State and local government approvals processes
The Queensland state and local governments' assessment and approval processes operate under the Integrated Development Assessment System (IDAS), in administering requirements of the Planning Act 2016 (Planning Act).
Your local council is often the most appropriate first point of contact in determining whether approvals are required for the development. The council may be the decision-maker (assessment manager) for some applications.
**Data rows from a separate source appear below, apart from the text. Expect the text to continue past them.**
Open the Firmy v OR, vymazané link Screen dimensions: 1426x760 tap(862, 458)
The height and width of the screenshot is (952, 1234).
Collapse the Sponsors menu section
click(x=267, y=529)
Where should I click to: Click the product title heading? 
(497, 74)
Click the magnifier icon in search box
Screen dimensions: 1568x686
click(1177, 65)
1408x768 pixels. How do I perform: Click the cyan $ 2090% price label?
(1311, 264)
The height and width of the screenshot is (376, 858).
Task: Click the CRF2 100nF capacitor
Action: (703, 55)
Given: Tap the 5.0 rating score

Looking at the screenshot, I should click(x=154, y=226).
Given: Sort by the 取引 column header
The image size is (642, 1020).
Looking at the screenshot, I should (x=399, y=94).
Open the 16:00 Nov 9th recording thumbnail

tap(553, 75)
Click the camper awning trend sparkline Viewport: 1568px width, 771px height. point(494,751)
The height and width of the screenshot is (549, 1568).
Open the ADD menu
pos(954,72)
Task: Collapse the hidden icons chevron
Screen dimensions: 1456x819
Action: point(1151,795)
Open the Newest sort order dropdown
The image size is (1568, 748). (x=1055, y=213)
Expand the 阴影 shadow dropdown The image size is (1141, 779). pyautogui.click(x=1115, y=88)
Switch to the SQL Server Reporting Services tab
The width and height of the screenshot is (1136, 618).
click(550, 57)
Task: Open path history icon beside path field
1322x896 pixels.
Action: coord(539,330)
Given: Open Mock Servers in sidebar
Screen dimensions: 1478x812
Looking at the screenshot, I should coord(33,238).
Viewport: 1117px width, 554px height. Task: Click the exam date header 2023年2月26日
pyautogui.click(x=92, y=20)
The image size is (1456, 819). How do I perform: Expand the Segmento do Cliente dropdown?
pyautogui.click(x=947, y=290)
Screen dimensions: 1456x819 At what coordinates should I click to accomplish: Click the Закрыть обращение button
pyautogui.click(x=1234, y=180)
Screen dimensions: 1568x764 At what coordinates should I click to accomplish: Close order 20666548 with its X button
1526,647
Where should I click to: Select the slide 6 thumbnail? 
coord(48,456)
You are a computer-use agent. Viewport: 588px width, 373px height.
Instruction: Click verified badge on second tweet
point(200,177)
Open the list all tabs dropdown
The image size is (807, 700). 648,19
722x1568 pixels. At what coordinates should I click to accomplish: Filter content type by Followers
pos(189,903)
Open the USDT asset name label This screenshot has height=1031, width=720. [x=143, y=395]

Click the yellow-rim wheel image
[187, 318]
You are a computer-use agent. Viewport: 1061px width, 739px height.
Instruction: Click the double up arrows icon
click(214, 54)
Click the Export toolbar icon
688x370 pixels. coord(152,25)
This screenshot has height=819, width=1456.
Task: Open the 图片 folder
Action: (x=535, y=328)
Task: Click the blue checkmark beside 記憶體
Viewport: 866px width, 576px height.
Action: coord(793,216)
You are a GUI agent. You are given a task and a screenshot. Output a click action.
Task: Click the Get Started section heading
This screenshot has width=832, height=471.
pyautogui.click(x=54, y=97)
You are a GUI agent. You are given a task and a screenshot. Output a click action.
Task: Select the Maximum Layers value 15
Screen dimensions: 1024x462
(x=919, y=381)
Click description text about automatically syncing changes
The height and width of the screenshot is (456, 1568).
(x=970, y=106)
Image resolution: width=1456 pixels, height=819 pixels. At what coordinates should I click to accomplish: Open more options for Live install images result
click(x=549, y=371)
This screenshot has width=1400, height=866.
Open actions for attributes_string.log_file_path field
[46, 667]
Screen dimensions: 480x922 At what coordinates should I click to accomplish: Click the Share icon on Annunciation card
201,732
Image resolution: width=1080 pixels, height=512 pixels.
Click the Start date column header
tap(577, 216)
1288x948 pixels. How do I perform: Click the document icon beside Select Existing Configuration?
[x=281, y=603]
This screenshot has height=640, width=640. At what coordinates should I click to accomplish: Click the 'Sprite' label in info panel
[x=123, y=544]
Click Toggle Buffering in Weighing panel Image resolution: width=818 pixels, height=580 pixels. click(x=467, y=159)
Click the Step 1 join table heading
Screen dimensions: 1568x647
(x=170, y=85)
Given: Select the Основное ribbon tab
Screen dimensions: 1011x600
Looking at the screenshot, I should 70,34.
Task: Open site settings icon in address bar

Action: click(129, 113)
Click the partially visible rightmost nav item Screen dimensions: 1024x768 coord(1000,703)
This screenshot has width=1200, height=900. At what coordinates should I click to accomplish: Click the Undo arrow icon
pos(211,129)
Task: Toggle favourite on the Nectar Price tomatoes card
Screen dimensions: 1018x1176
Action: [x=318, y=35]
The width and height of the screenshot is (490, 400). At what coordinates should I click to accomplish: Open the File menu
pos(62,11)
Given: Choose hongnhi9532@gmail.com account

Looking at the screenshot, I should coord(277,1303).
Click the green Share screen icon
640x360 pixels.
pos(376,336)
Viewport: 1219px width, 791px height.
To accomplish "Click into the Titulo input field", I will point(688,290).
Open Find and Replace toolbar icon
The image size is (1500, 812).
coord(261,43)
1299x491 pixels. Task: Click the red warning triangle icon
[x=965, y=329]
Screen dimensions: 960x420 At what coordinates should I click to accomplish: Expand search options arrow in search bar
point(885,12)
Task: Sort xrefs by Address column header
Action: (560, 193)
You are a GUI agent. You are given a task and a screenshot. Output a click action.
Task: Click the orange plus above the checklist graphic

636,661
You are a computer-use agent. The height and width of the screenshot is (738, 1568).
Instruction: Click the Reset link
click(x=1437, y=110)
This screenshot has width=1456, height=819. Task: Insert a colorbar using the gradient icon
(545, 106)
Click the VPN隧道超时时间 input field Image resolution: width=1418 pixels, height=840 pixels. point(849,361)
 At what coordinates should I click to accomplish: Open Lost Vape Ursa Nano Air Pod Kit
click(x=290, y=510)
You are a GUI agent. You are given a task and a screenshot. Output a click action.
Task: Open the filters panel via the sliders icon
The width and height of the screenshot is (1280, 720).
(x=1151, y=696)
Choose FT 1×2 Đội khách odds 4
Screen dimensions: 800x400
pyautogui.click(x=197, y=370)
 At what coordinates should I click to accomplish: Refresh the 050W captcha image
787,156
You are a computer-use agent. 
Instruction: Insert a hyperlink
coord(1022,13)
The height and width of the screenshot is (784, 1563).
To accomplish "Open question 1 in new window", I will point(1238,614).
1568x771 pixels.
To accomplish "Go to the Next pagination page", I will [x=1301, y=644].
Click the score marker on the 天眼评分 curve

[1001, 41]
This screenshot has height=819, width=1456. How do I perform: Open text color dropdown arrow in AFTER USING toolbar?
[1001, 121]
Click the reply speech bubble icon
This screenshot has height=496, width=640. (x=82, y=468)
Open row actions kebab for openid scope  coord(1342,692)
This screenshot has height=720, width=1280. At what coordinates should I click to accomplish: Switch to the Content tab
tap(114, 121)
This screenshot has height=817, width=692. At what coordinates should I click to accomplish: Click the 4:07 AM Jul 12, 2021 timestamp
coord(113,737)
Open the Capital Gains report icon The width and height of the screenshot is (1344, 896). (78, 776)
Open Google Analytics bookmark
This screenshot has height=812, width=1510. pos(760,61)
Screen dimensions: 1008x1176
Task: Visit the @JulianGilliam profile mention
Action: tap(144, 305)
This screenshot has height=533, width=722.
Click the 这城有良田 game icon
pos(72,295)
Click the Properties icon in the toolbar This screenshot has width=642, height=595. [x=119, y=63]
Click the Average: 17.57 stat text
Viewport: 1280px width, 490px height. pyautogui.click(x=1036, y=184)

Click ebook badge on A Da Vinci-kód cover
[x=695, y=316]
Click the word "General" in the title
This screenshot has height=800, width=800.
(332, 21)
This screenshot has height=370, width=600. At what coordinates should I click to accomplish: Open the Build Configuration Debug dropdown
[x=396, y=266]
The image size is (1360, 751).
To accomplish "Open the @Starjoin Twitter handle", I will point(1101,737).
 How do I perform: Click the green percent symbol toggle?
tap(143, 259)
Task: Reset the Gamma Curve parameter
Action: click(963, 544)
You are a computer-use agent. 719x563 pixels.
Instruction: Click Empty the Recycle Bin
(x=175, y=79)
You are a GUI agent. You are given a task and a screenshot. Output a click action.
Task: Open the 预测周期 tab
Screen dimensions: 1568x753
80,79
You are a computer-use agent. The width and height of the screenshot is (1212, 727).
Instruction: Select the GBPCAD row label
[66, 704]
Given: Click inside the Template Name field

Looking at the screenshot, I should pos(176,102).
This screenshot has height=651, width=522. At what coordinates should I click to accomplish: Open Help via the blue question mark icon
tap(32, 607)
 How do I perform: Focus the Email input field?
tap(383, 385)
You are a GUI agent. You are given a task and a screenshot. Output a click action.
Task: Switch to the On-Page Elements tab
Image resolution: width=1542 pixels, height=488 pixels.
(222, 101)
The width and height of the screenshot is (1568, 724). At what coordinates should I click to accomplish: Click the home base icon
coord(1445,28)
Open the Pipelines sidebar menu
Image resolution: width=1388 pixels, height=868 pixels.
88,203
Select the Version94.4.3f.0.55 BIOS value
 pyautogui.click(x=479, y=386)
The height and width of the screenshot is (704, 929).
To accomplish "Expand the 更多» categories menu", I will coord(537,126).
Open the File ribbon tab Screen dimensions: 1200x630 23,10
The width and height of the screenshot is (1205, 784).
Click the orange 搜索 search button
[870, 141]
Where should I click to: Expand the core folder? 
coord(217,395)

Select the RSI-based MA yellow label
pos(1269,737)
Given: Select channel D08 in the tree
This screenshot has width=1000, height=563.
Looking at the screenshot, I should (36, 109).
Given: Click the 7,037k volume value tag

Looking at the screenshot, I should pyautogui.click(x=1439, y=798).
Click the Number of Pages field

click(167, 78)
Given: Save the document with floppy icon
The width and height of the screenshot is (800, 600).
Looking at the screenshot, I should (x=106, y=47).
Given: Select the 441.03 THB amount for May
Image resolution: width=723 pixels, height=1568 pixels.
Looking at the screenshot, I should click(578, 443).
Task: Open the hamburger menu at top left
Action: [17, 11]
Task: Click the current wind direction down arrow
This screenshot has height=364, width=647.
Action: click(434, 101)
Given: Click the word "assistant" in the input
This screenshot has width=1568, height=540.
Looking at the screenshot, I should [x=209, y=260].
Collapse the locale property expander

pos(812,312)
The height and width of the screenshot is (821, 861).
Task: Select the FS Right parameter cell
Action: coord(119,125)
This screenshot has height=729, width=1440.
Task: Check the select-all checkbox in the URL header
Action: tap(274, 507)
However, it is the Department of State Development, Manufacturing, Infrastructure and Planning (DSDMIP) that coordinates the State Assessment and Referral Agency (SARA), a whole-of-government approach for assessing developments, against state interests. A state interest is a matter that is an important consideration for land use planning and development (e.g. biodiversity, water quality, agriculture).
The Director-General of DSDMIP is the Chief Executive of the Planning Act and the assessment manager or referral agency for development applications where the state has jurisdiction. However, there are a number of other entities that exist outside of SARA, that hold jurisdiction over certain assessment aspects of a development. Contact DSDMIP to find out more.
It is important that processes are followed when undertaking or expanding a development or business, to ensure combined and cumulative resource and land use is sustainable in the long term. Depending on the location, complexity and/or scale of your development there may be several aspects to the assessment of your proposal, including against a Regional Plan if it is applicable in your region. To further assist in accessing the correct resources, the DSDMIP website provides a range of information, including:
Further planning and development application resources and information are available from the:
- Department of Agriculture and Fisheries' Planning for agriculture section
- Coordinator-General Projects website
- Port Authority land use plans website.
There are many other sources of information that may assist you to undertake agricultural developments, including industry associations.
One of these associations, the Queensland Farmers' Federation recently conducted a Rural Planning Project, with funds provided by the Queensland Department of Agriculture and Fisheries.
The resources developed include information on rural planning and specifically the Environmental Management and Planning Legislation: A Guide for Queensland Rural Landholders (PDF, 917KB).
This provides a good overview on interaction of legislation, however please note that the legislation itself is now largely outdated.